Warning: Slash, AU/semi-Canon, sad story, OOC, miss typo(s), etc.
Fanfiksi ini dibuat dadakan setelah membaca mengenai kematian Armin.
Dipersembahkan untuk #CPC2016
Selamat membaca~~
.
…*…
.
Dia dapat melihat jasad itu dengan jelas. Hangus dan begitu mengerikan, kulit mengerut dan mengelupas, danging terbakar dan kulit kepala yang plontos akibat rambut yang menjadi abu.
Dia merasa mual. Itupun kalau dia masih dapat merasa mual. Kenyataannya, dia tak merasakan gejala fisik apapun pada dirinya. Yang ada hanya emosi.
Mungkin karena aku tak lagi mempunyai fisik, pikirnya gamang.
Jasad hangus itu tak lagi dapat dikenali. Namun, hanya dengan sekali lihat, dia sudah dapat menebak identitas jasad tersebut. Hei, bagaimanapun juga, dia lah rukh yang selama ini berdiam menempati tubuh itu! Bagaimana kau berharap dia bisa tak mengenalinya?

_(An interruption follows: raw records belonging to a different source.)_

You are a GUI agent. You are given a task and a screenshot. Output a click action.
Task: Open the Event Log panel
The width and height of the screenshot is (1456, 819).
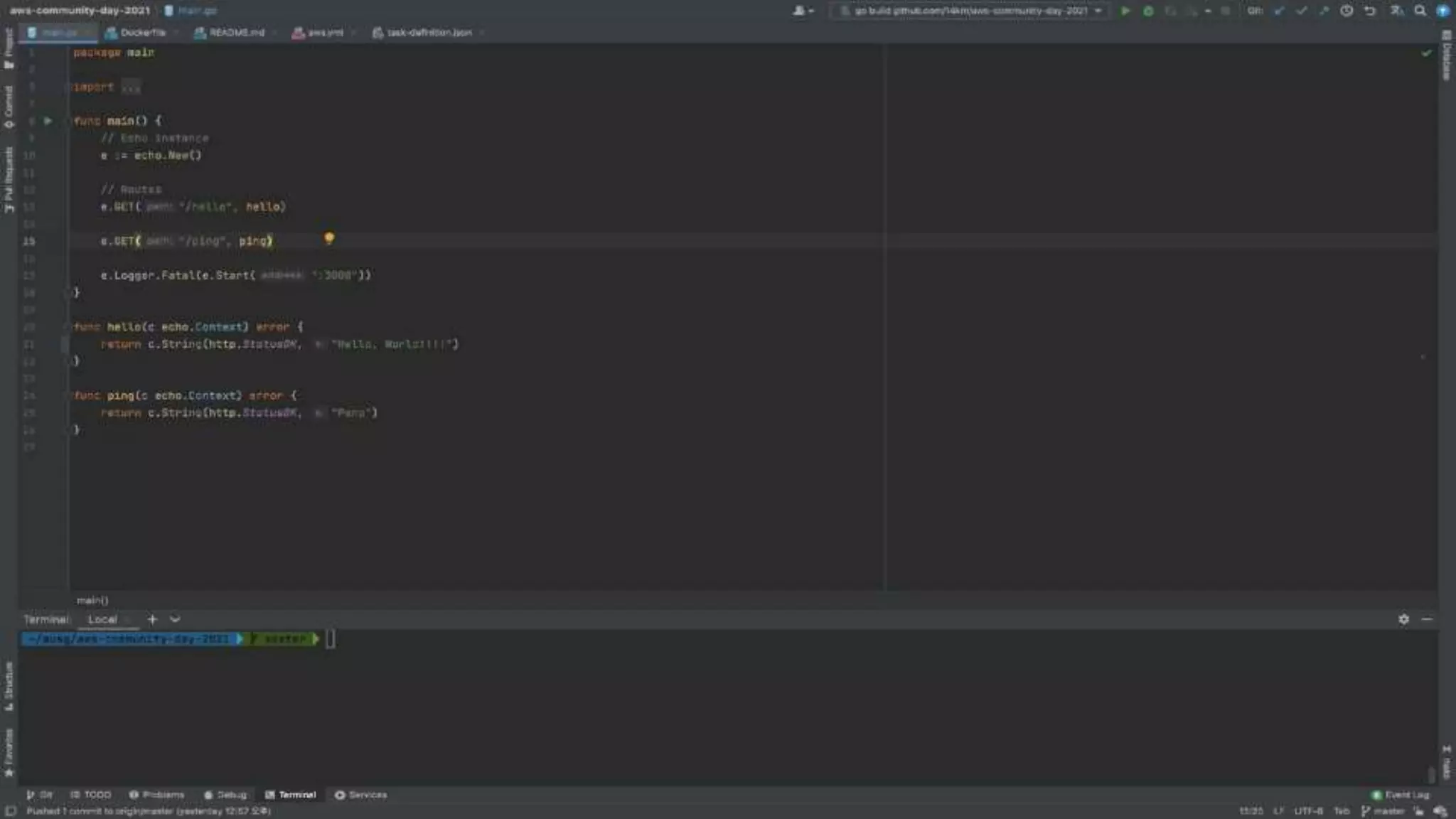pyautogui.click(x=1401, y=795)
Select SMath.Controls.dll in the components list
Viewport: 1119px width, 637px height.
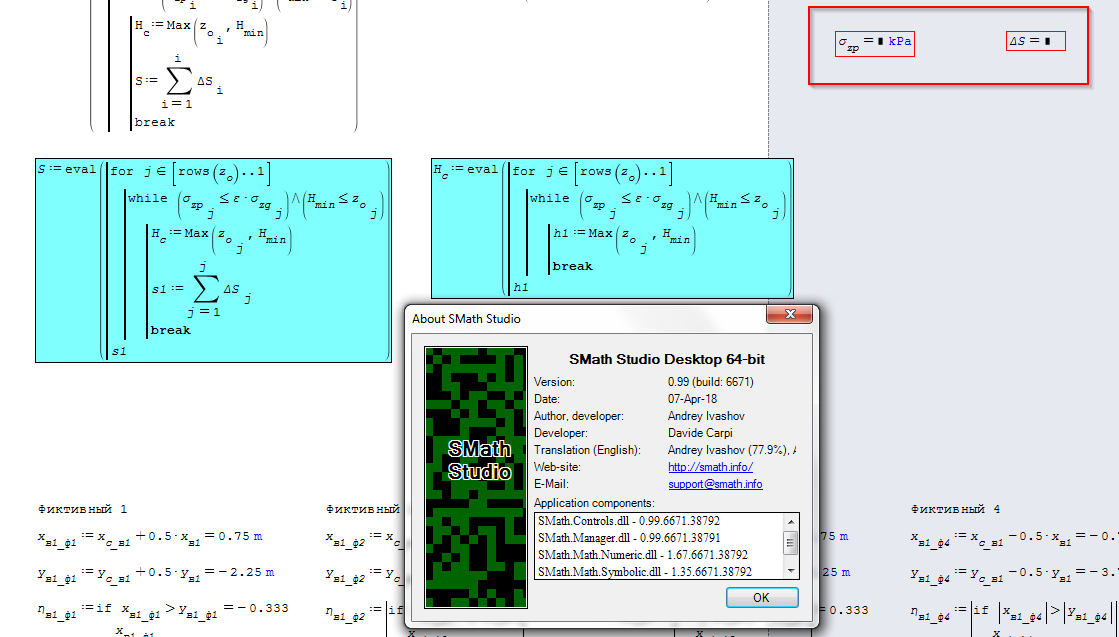(620, 522)
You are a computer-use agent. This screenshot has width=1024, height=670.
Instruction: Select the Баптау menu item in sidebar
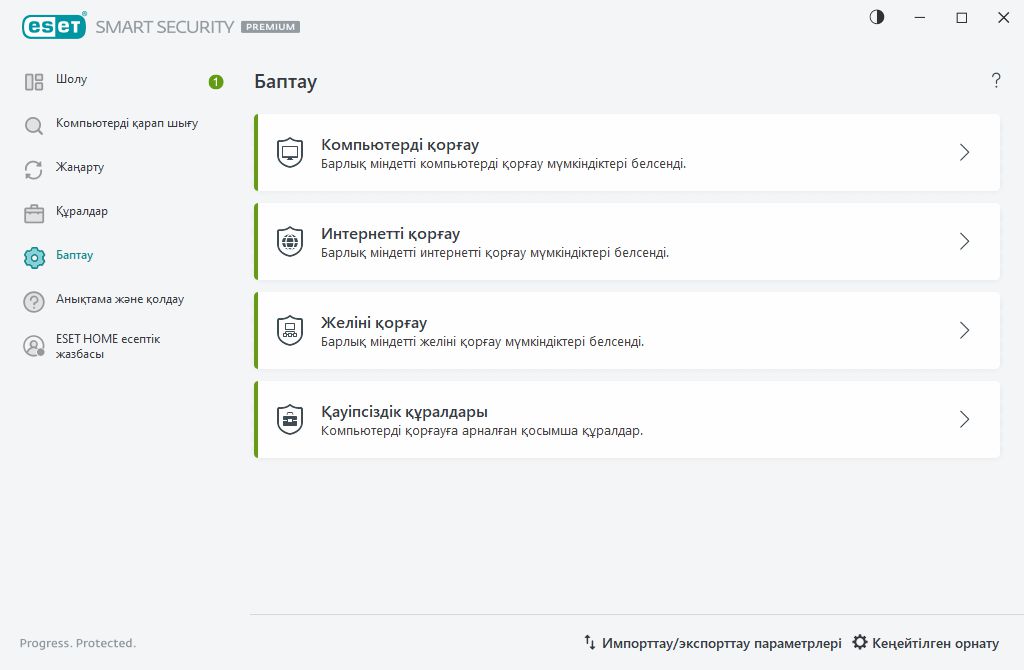74,256
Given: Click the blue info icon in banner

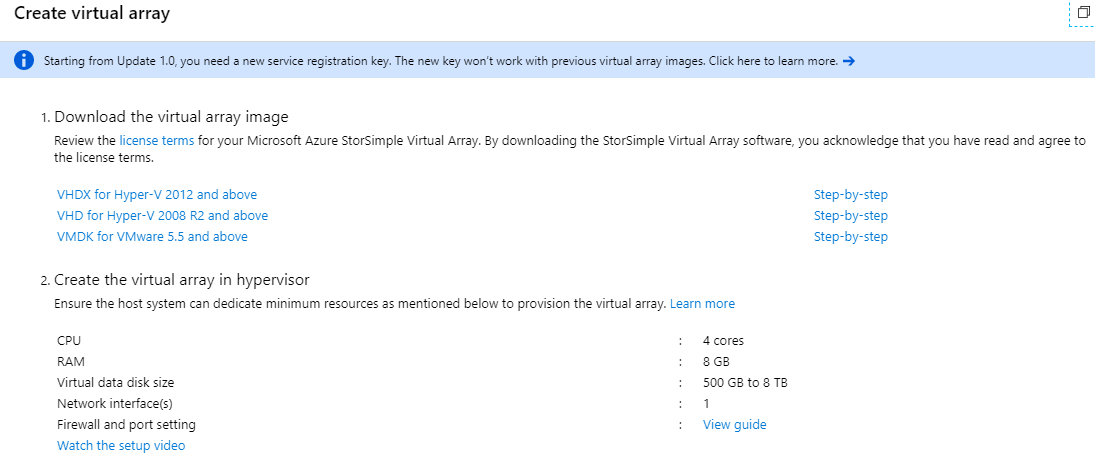Looking at the screenshot, I should tap(24, 60).
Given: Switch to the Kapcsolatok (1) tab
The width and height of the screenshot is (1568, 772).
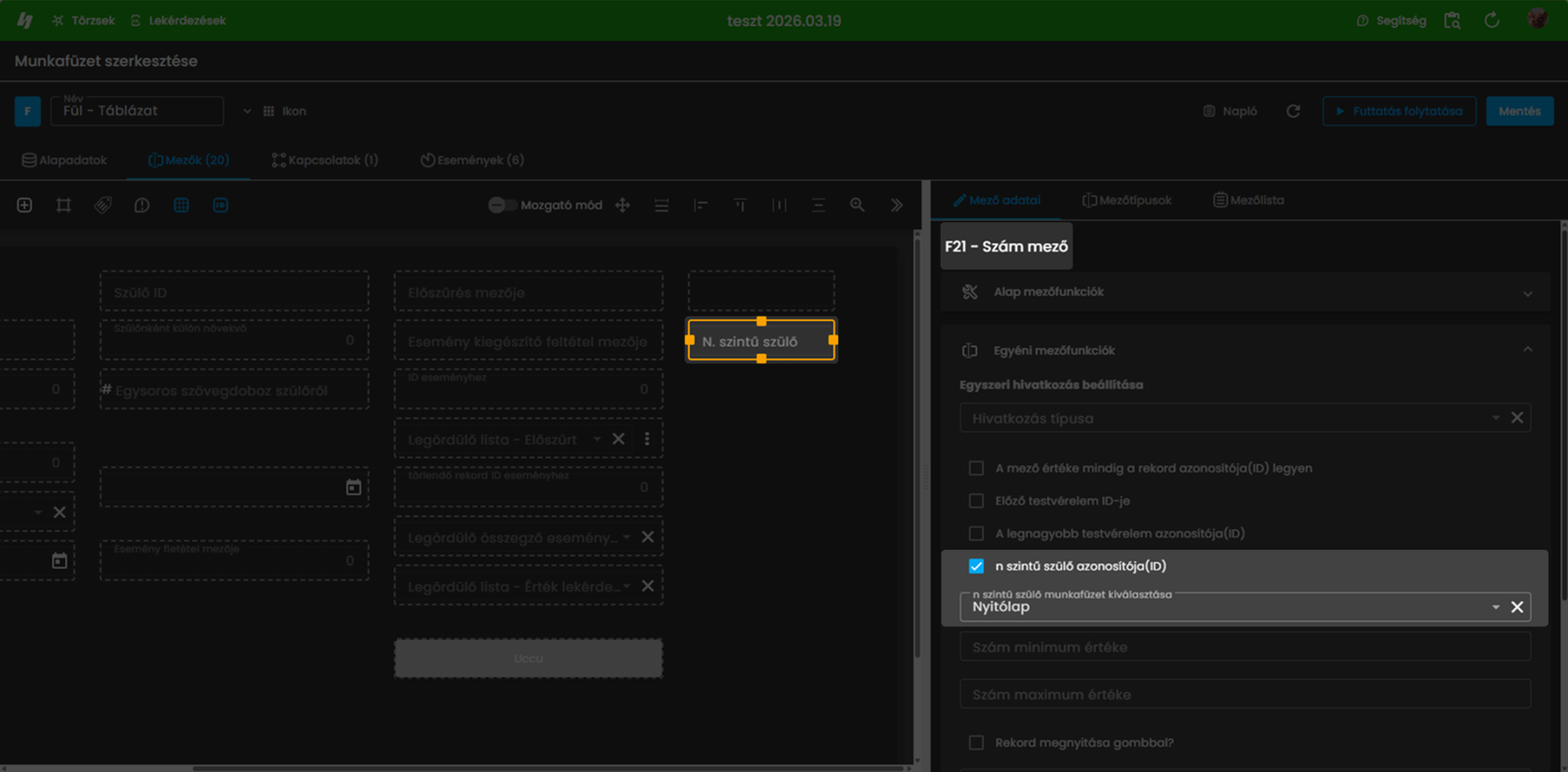Looking at the screenshot, I should pyautogui.click(x=325, y=161).
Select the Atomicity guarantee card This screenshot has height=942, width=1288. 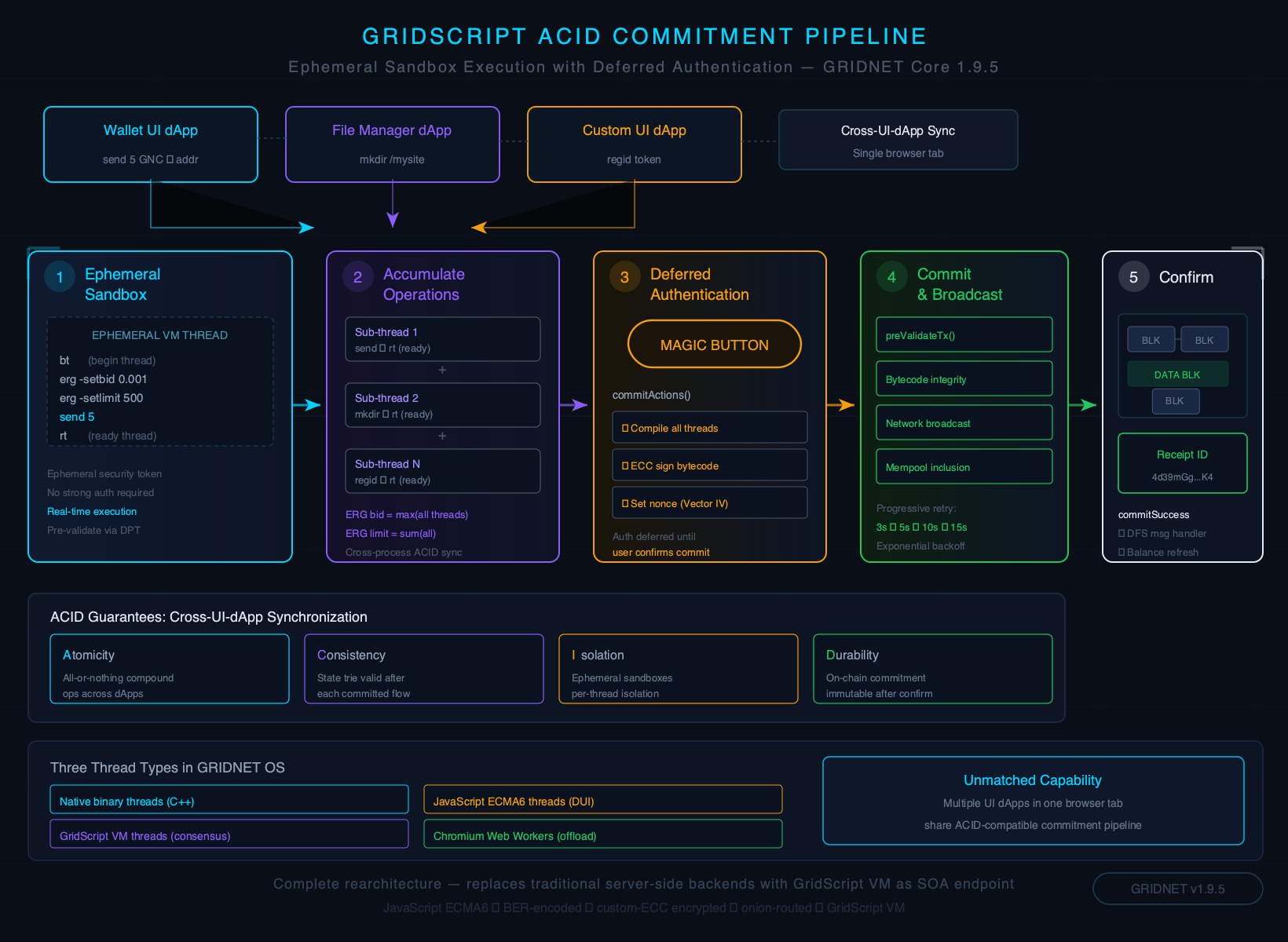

Aku sudah bukan lagi Armin Arlert, tiba-tiba pemikiran itu terlintas di benaknya. Memandang tubuh tak bernyawa di bawahnya, dia tahu jika tubuh itu adalah Armin Arlert. Dan jika jasad itu adalah Armin Arlert, maka siapa dia? Aku … hanyalah aku. Tanpa nama, tanpa rupa.
Dipandanginya sosok sang sahabat. Ekspresi wajah Eren Jeager merupakan perpaduan antara kesedihan, kemarahan, tekad dan keputusasaan yang kuat. Dia ingin mengulurkan tangannya dan meraih wajah pemuda itu, namun dia tak lagi memiliki tangan untuk melakukannya.
Ah, mungkin baginya perjalanan telah selesai, namun bagi sang sahabat, perjalanan masih akan terus berlanjut—dan kesedihan serta keputusasaan yang jauh lebih kuat sudah menunggu Eren di masa depan. Semua akan terus terulang hingga hari di mana sepasang mata Eren Jeager dapat melihat 'laut' yang menjadi tujuan akhir mereka.
Laut.
Seketika pandangannya meluas. Tembok tinggi dan cakrawala tak lagi menjadi pembatas pandangannya. Pengelihatannya meluas, melebar dan menjauh, hingga dia sendiri tak dapat memperkirakan sejauh apa pandangannya dapat melihat.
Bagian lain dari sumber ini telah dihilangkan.